*Selected text:*
********

Naw I googled Theatrical Aspect Ratios and posted what I found. You didn't like it. I can post more links, but I'm not interested in chasing what sources you see as "legitimate".

But what are you basing greater on? What is your constant?



mattsteg said:


> A ratio is, *by definition*, the result of one number divided by another. For comparing between different ratios, it is customary to express them with a common denominator. This is literally in* junior high math standards**.*
> 
> The funny thing with your pontification about "the first few google results" and such is that the first film-related result I get when looking for the definition of aspect ratio is this - which is quite clear and unambiguous.
> 
> 
> 
> 
> 
> 
> 
> 
> A Formula for Framing Success
> 
> 
> Know the basics. A brief post defining aspect ratio and why you need to know it.

********

*Information shown:*
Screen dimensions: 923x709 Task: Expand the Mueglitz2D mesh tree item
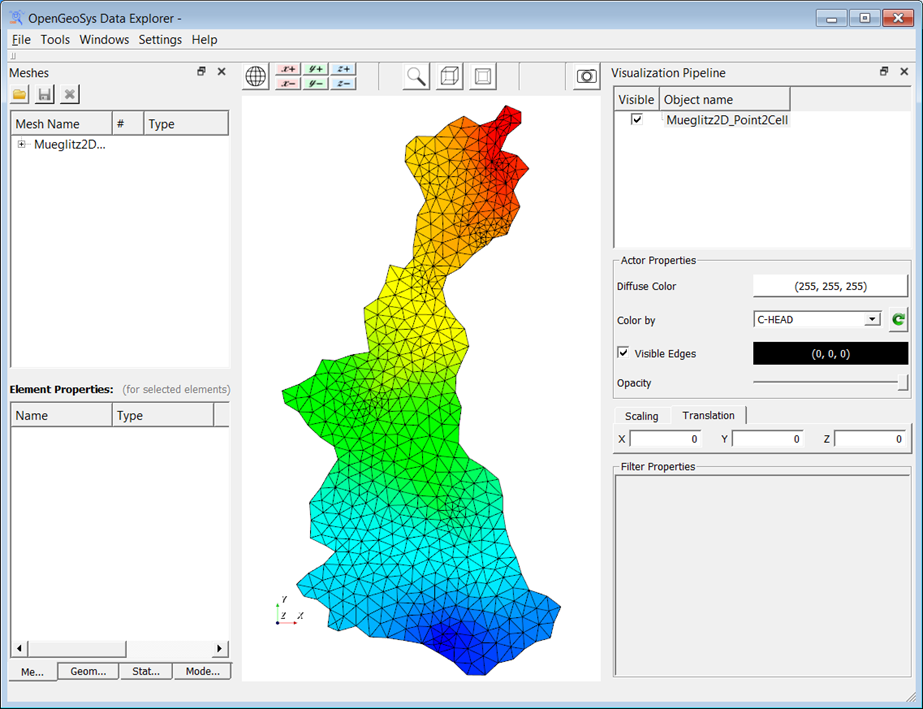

********

*Written tasks:*
(A) Answer these from the forum thread on aspect ratios, one per line:
(i) What did the first poster say they googled?
(ii) By definition, what is a ratio, according to the quoted post by mattsteg?
(iii) To compare different ratios, how is it customary to express them?
(B) Reproduce the forum thread on aspect ratios word for word, everything from "Naw I googled" down to "is your constant?".
(C) Resume the forum thread on aspect ratios, writing on from its final sentence.

*Outputs for the tasks:*
(A)
(i) Theatrical Aspect Ratios
(ii) The result of one number divided by another
(iii) With a common denominator

(B)
Naw I googled Theatrical Aspect Ratios and posted what I found. You didn't like it. I can post more links, but I'm not interested in chasing what sources you see as "legitimate".

But what are you basing greater on? What is your constant?

(C)
> 
> 
> 
> 
> www.studiobinder.com


So what is the common denominator in *Theatrical* aspect ratios? There needs to be one for all these directors to be using terms like "narrower" or "wider".

While theatrical aspect ratios don't determine a screen size, they certainly do a shape.


----------



## bud16415

As far as standards for interrelationship between film formats it can be somewhat computed and what we really talking about height, width etc mean nothing without the factor of immersion. IMAX has a 1.89 AR and conventional Flat movies are 1.85 for all practical purposes the same. The general feeling is that both in height and width IMAX is best viewed more immersive. The same is true for the original IMAX at 1.44 and 1950s TV at 1.33 same AR almost but best immersion two different things.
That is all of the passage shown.